Quienes tuvieron el mérito de revelar el carácter de las disidencias kirchneristas han sido las organizaciones que se reunieron en San Martín el sábado pasado, para denunciar “el ajuste” que sobrevendría como resultado del acuerdo. No les dio, sin embargo, para señalar el monumental despojo ya perpetrado en estos dos años contra salarios y jubilaciones, preparando el terreno de las exigencias del FMI. Entre los presentes, se encontraban dirigentes de ATE Capital, del sabatellismo y del sindicato del subte. La consigna central del encuentro fue “No hay 2023”. Los dirigentes presentes abordaron la crisis como consultores electorales, y no como representantes de organizaciones obreras. En 2018, el kirchnerismo sindical acuñó el slogan “hay 2019”. Era la señal de que no se debía terminar con el macrismo por medio de la huelga y la acción directa. Ahora, la advertencia de la derrota electoral anticipada es una forma de declarar al ajuste como hecho consumado, y no luchar contra él. Los sindicalistas K actúan como el presidente del bloque del FdT: le pide a sus diputados “criticar” y “denunciar”, sin sacar los pies del plato. En los "pronunciamientos" críticos de los K “antiacuerdistas”, no existe ningún llamado a la deliberación, a la lucha, a la organización de congresos o plenarios de delegados, siquiera en sus propias organizaciones. Los dirigentes críticos tampoco han salido al cruce de las paritarias docentes o estatales, que comienzan a delinearse en los términos del FMI.

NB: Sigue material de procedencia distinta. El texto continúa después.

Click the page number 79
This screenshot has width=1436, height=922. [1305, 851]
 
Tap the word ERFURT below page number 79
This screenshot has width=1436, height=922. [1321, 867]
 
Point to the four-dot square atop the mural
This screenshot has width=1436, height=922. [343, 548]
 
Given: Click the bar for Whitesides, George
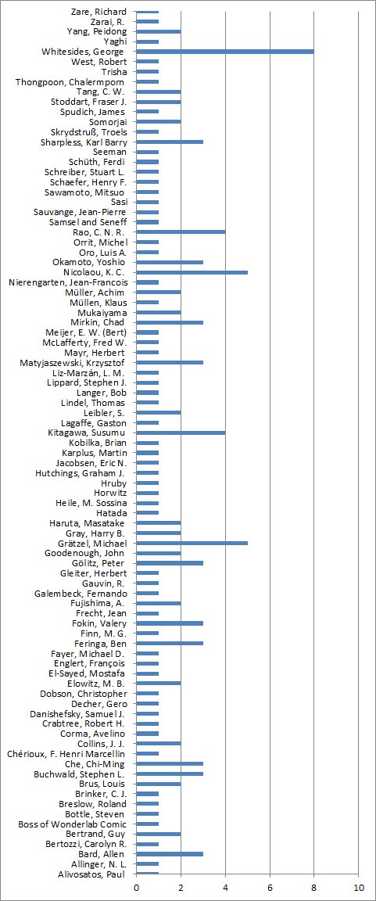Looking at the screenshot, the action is coord(225,52).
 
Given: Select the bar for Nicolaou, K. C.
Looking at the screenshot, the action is coord(192,272).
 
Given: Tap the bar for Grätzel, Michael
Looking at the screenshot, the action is coord(192,543).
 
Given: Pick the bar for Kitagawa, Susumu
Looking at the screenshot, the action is coord(181,433).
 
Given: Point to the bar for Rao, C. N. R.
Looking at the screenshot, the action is coord(181,232).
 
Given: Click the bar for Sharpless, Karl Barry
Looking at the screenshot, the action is coord(170,142).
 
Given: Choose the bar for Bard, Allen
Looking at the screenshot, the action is coord(170,854).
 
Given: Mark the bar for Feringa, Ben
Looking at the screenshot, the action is coord(170,643).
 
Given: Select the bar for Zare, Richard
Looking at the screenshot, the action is coord(148,12).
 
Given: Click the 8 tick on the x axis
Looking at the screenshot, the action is coord(314,888).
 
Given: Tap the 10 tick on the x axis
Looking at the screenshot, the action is coord(358,888).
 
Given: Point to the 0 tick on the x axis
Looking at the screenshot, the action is coord(137,888).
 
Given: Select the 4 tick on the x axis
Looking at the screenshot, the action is coord(226,888).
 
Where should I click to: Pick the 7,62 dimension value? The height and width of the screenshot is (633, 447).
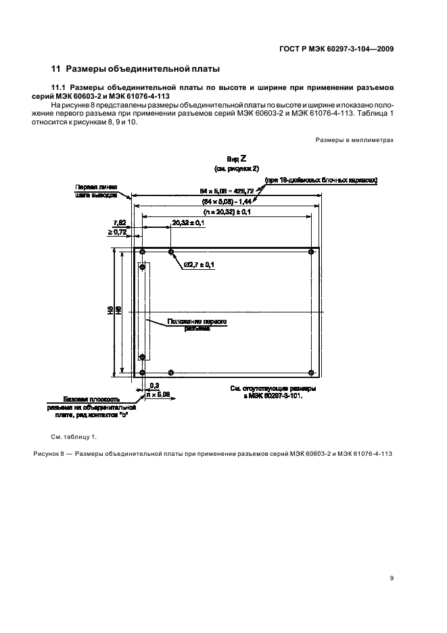(119, 222)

Pero los abanderados del “apoyo crítico” al gobierno quieren resolver una cuadratura del círculo. La andanada tarifaria y devaluatoria es un pasaporte a la conmoción social y a la rebelión popular. Curándose en salud, los trumpistas argentinos han salido a agitar la prohibición de los piquetes. El proyecto que presentaron en la Legislatura porteña es una copia del que prohijó, hace dos años atrás, un concejal colombiano, con “protestódromo” incluido. Tiempo después, una huelga general transformó a toda Colombia en un piquete. Argentina marcha en ese rumbo, que es el que debemos abonar con la agitación y la organización: para luchar contra el acuerdo fondomonetarista, necesitamos un congreso de trabajadores, de delegados, activistas y luchadores, que prepare la huelga política de masas contra la confiscación a los trabajadores y contra sus gobiernos.